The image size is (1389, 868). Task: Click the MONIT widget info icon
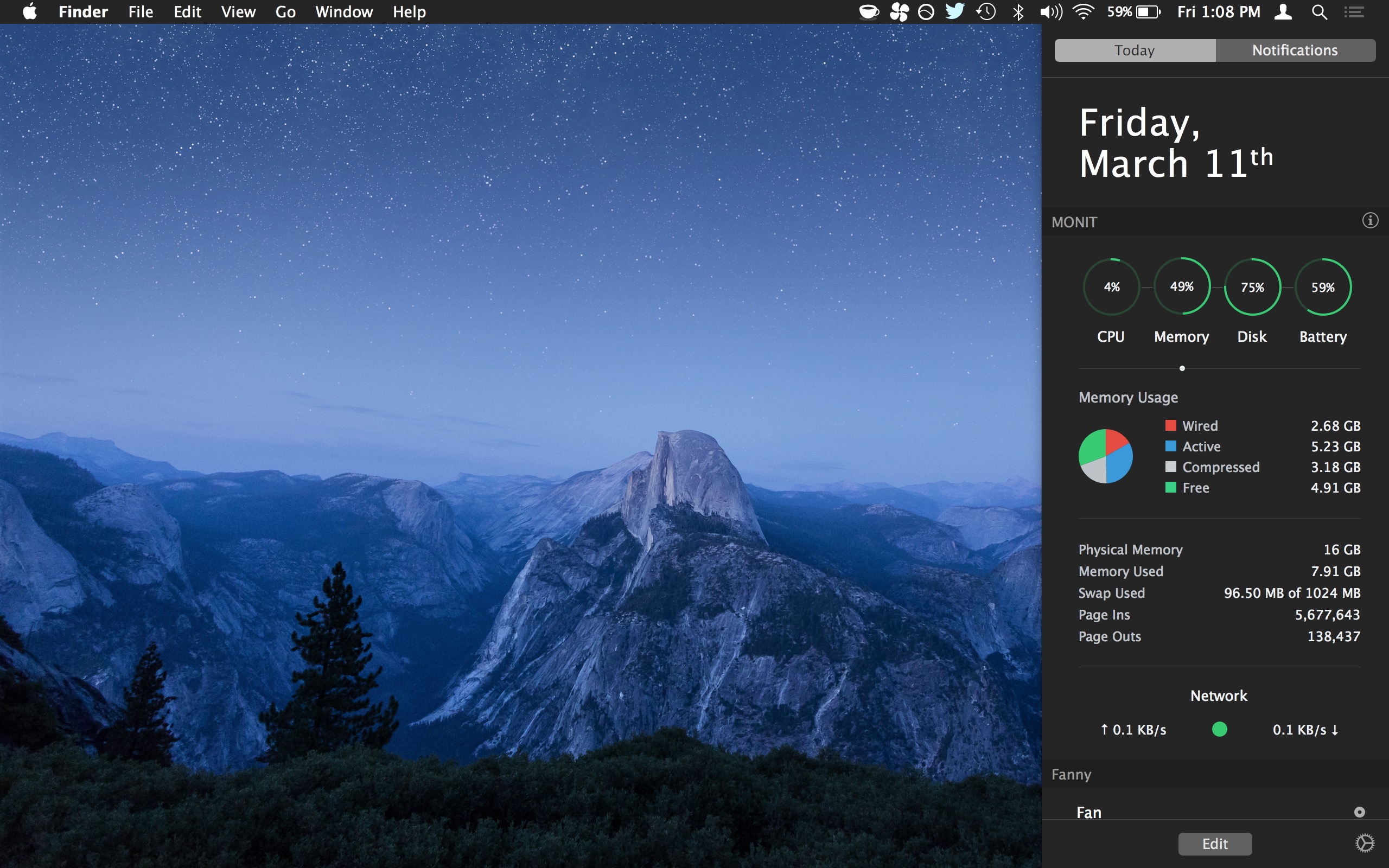pos(1370,220)
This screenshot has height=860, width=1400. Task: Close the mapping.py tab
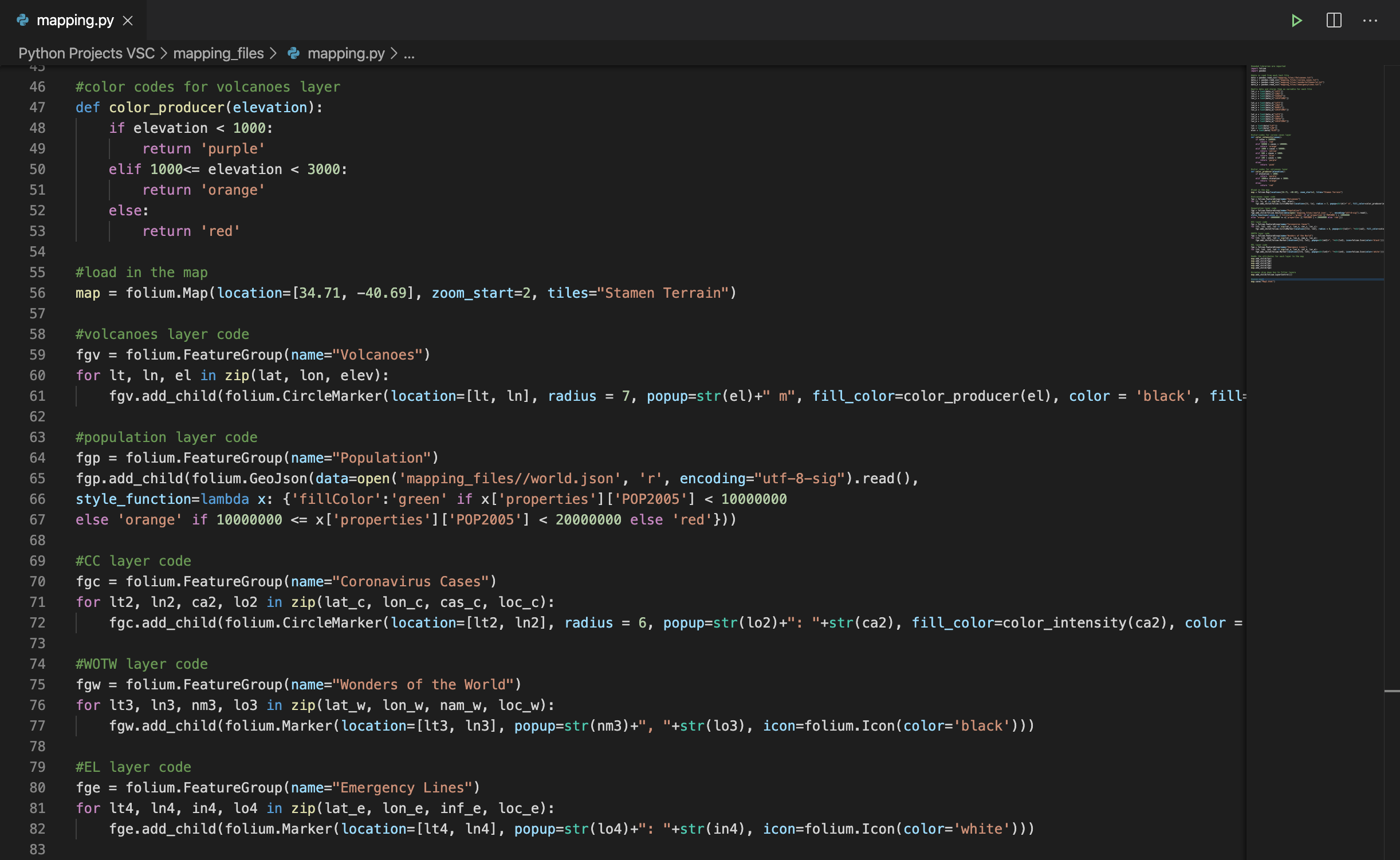click(x=128, y=21)
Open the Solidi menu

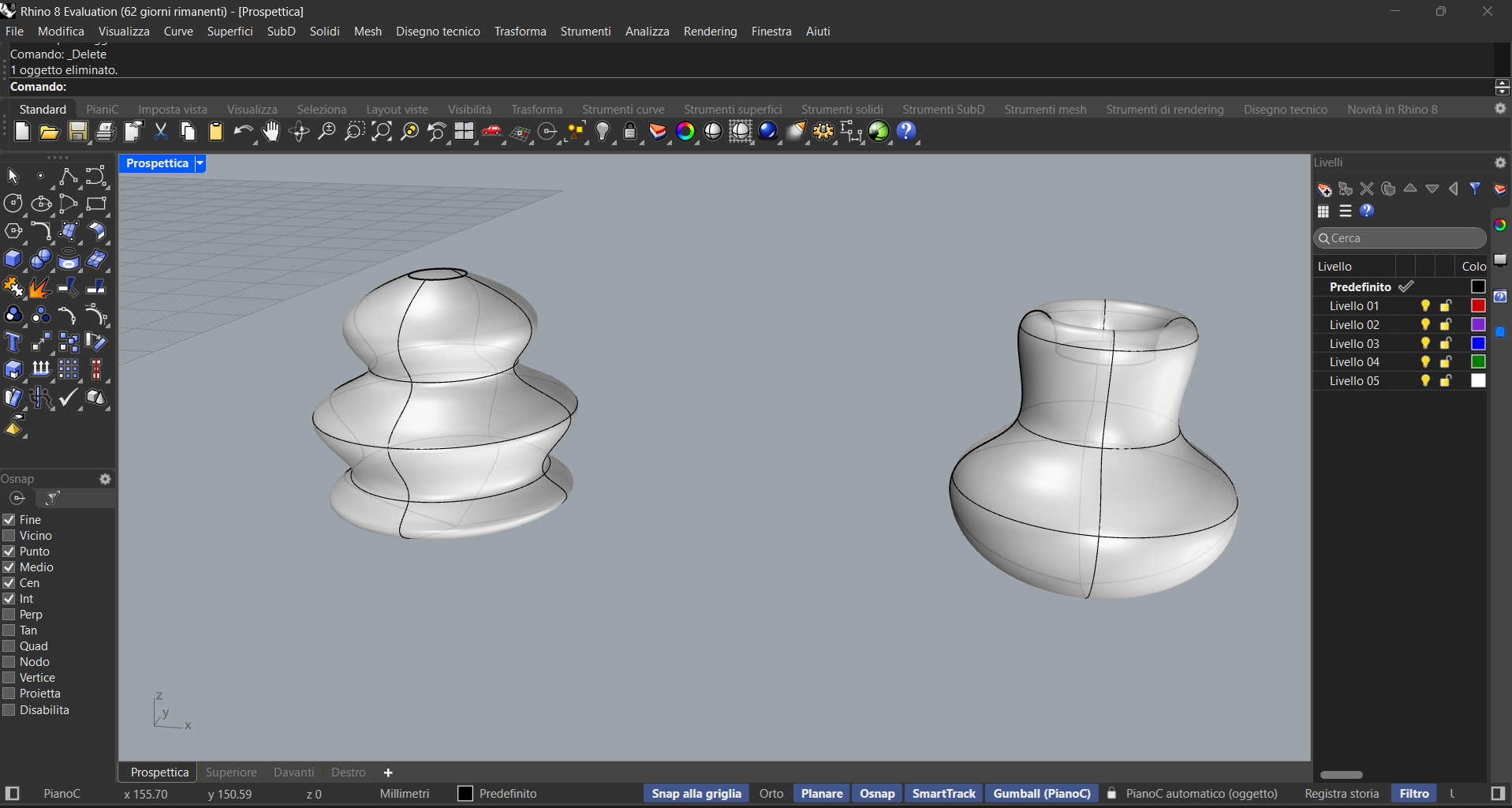click(324, 32)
+===+
Required action:
Where the line containing "This screenshot has" appears, begin writing out the lines exactly, and continue through the end of the material above, omitting pictures.

The completed task:
This screenshot has height=860, width=1400. Task: Close the mapping.py tab
click(x=128, y=21)
Open the Solidi menu

click(324, 32)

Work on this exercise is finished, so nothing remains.